TASK OBJECTIVE:
The expected output is the full set of entries, retyped verbatim, pictures excluded.

ENTRIES PROVIDED:
********

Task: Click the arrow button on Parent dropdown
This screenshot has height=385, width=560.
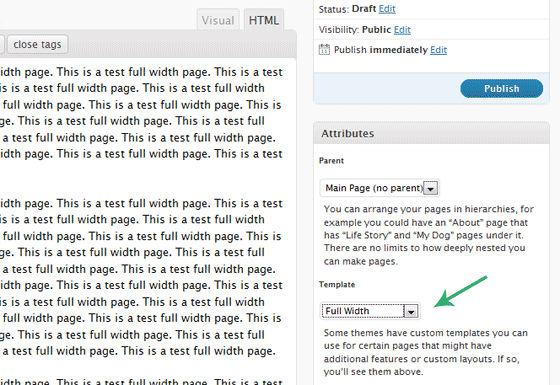Action: tap(430, 188)
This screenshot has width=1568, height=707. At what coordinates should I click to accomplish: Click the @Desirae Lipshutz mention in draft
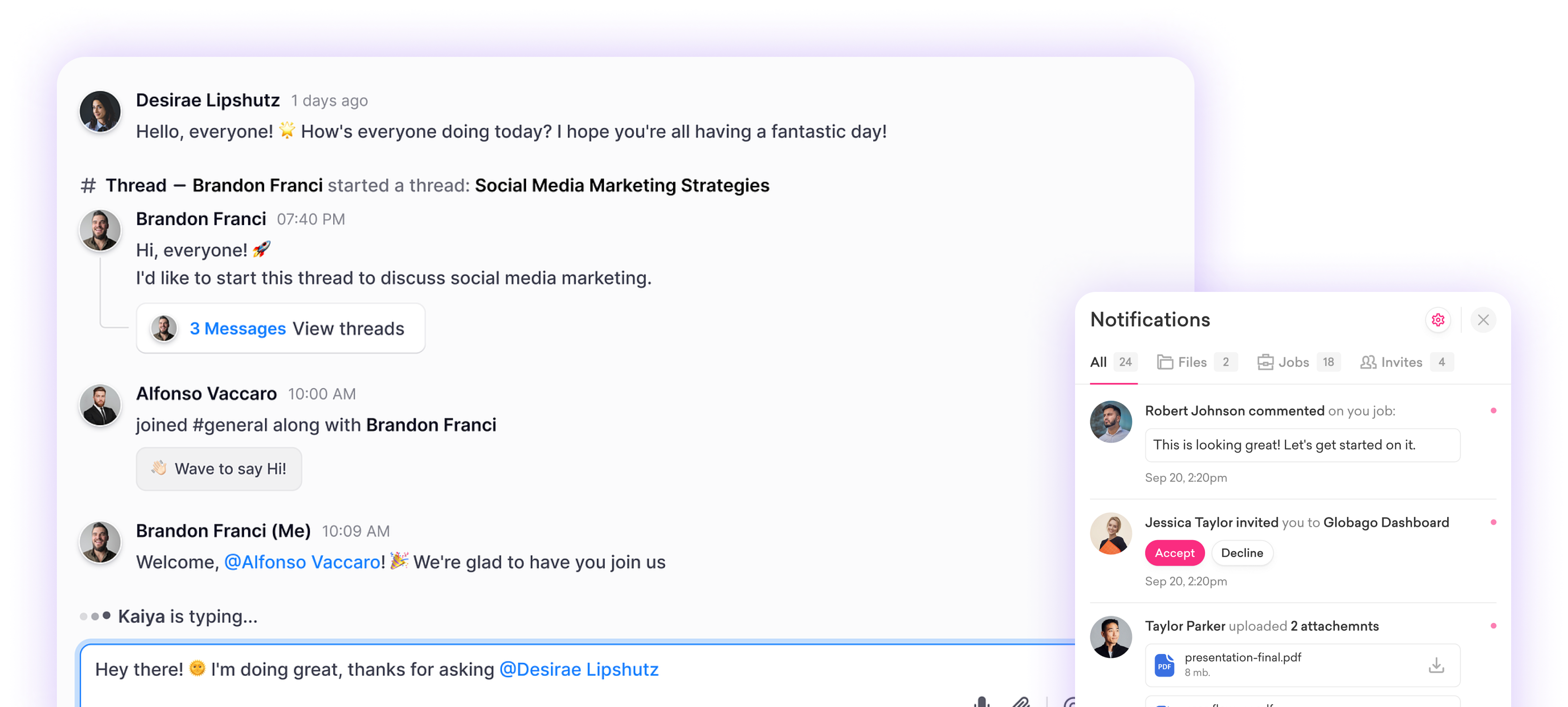[x=578, y=669]
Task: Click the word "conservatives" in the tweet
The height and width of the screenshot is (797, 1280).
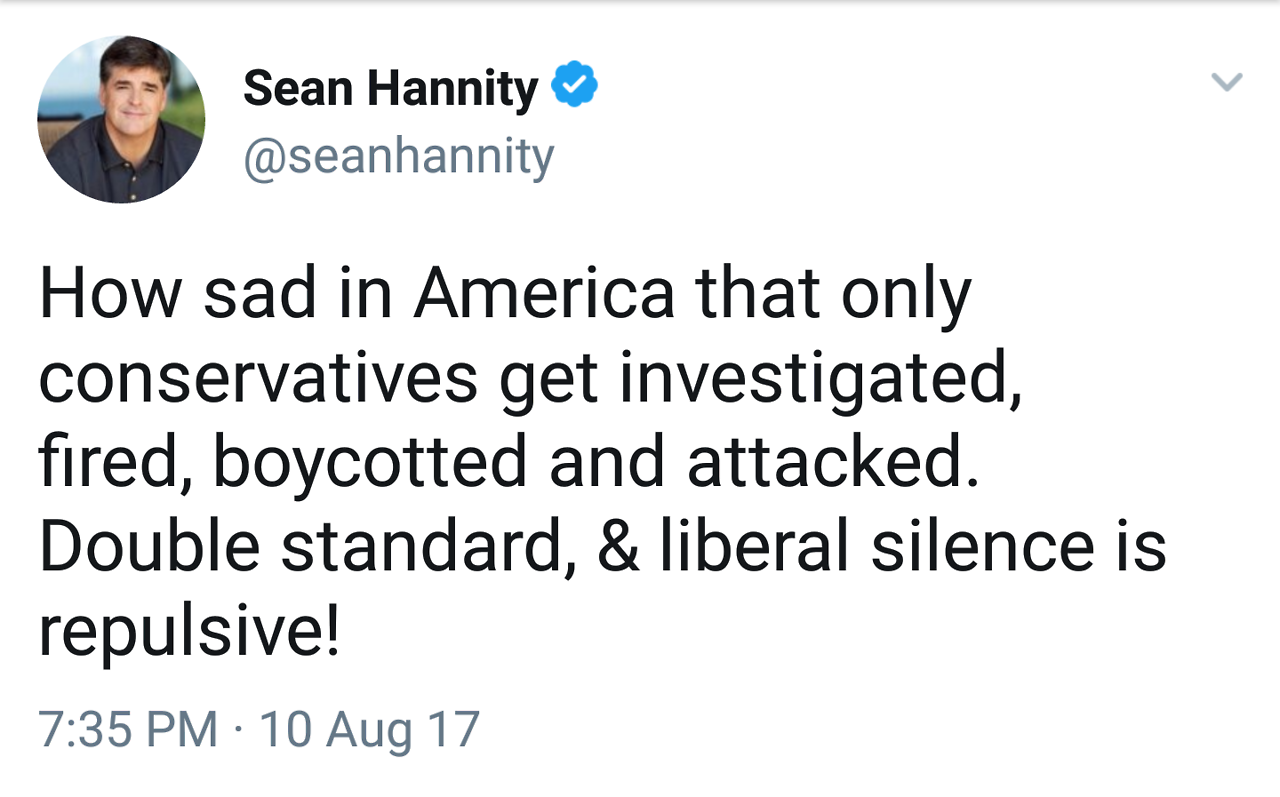Action: coord(258,380)
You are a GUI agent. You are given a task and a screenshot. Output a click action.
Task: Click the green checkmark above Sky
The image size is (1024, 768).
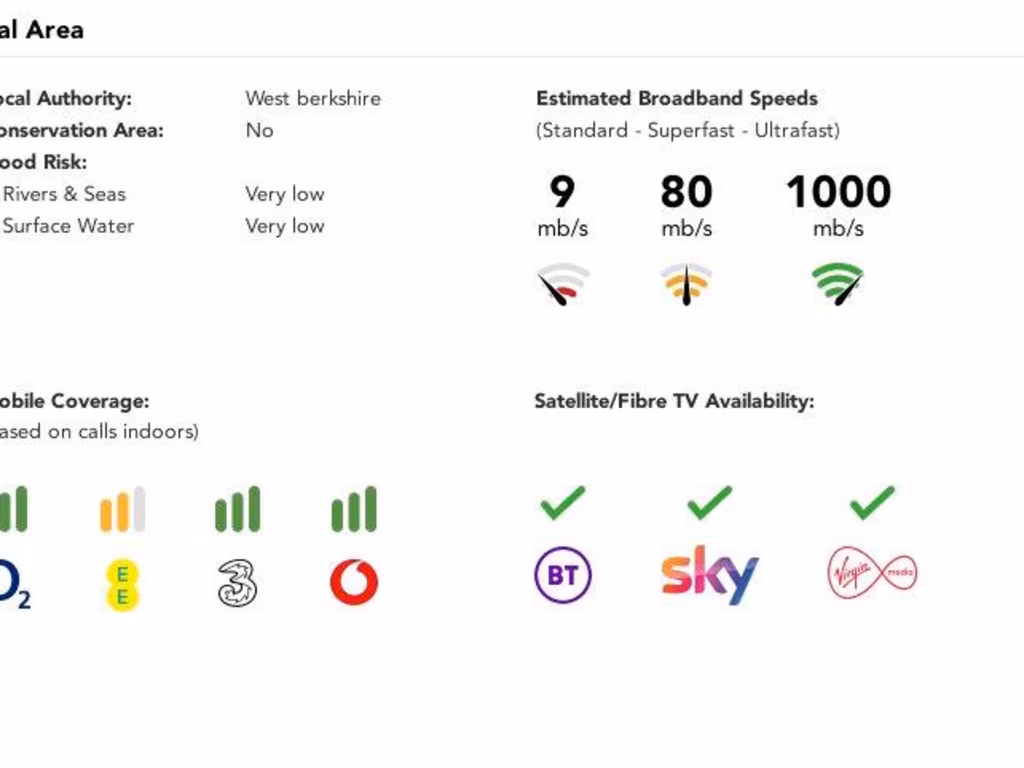709,502
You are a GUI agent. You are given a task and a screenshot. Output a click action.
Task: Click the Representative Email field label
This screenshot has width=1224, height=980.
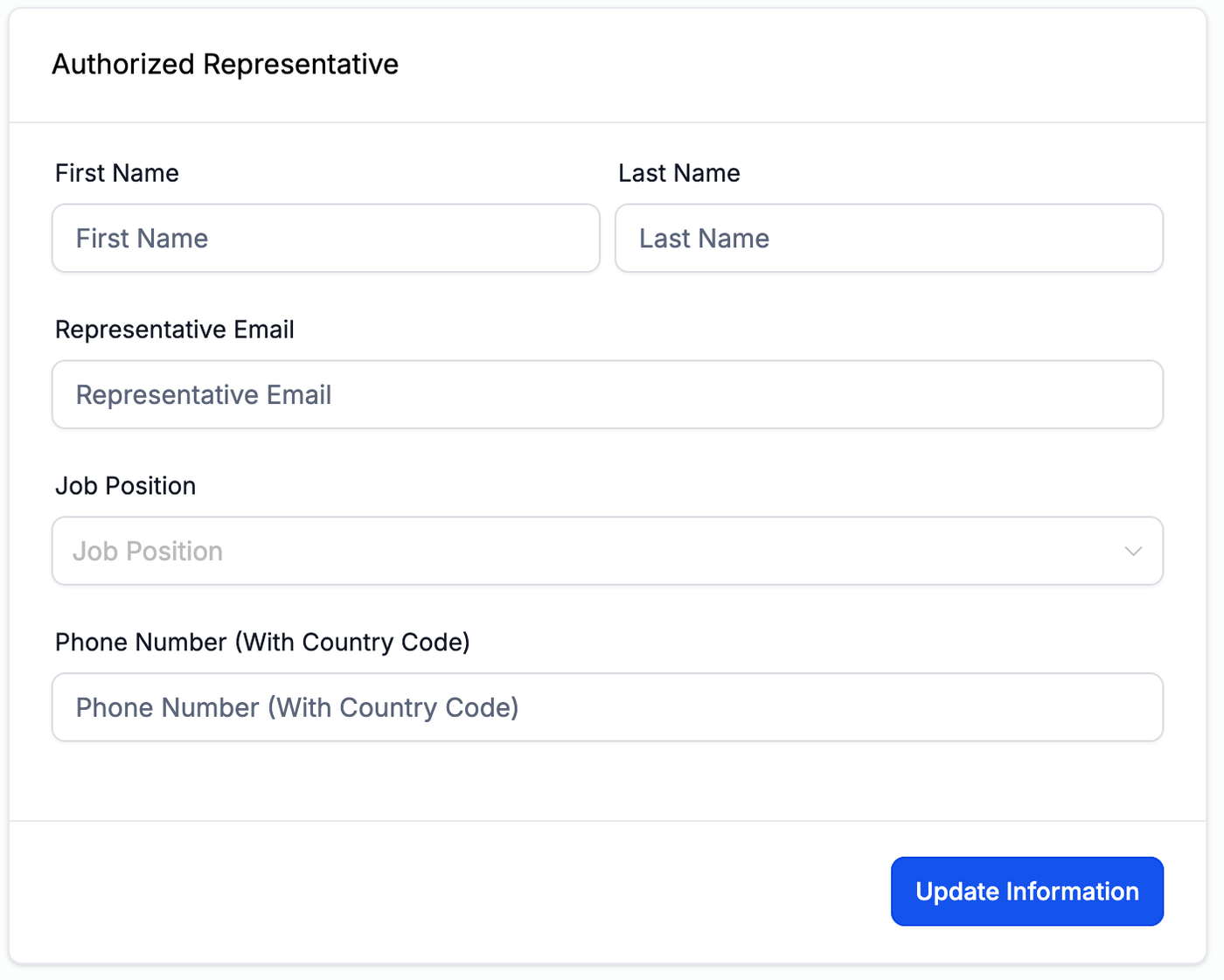175,330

********

TASK SOLUTION:
Task: Click the arrow button on Parent dropdown
This screenshot has height=385, width=560.
Action: tap(430, 188)
This screenshot has width=1568, height=707. At what coordinates should I click to accomplish: Click the @Desirae Lipshutz mention in draft
[x=578, y=669]
Task: Click the word "conservatives" in the tweet
The height and width of the screenshot is (797, 1280).
Action: coord(258,380)
You are a GUI agent. You are given a task and a screenshot. Output a click action.
Task: Click the green checkmark above Sky
The image size is (1024, 768).
709,502
You are a GUI agent. You are given a task and a screenshot. Output a click action.
Task: Click the Representative Email field label
This screenshot has width=1224, height=980.
175,330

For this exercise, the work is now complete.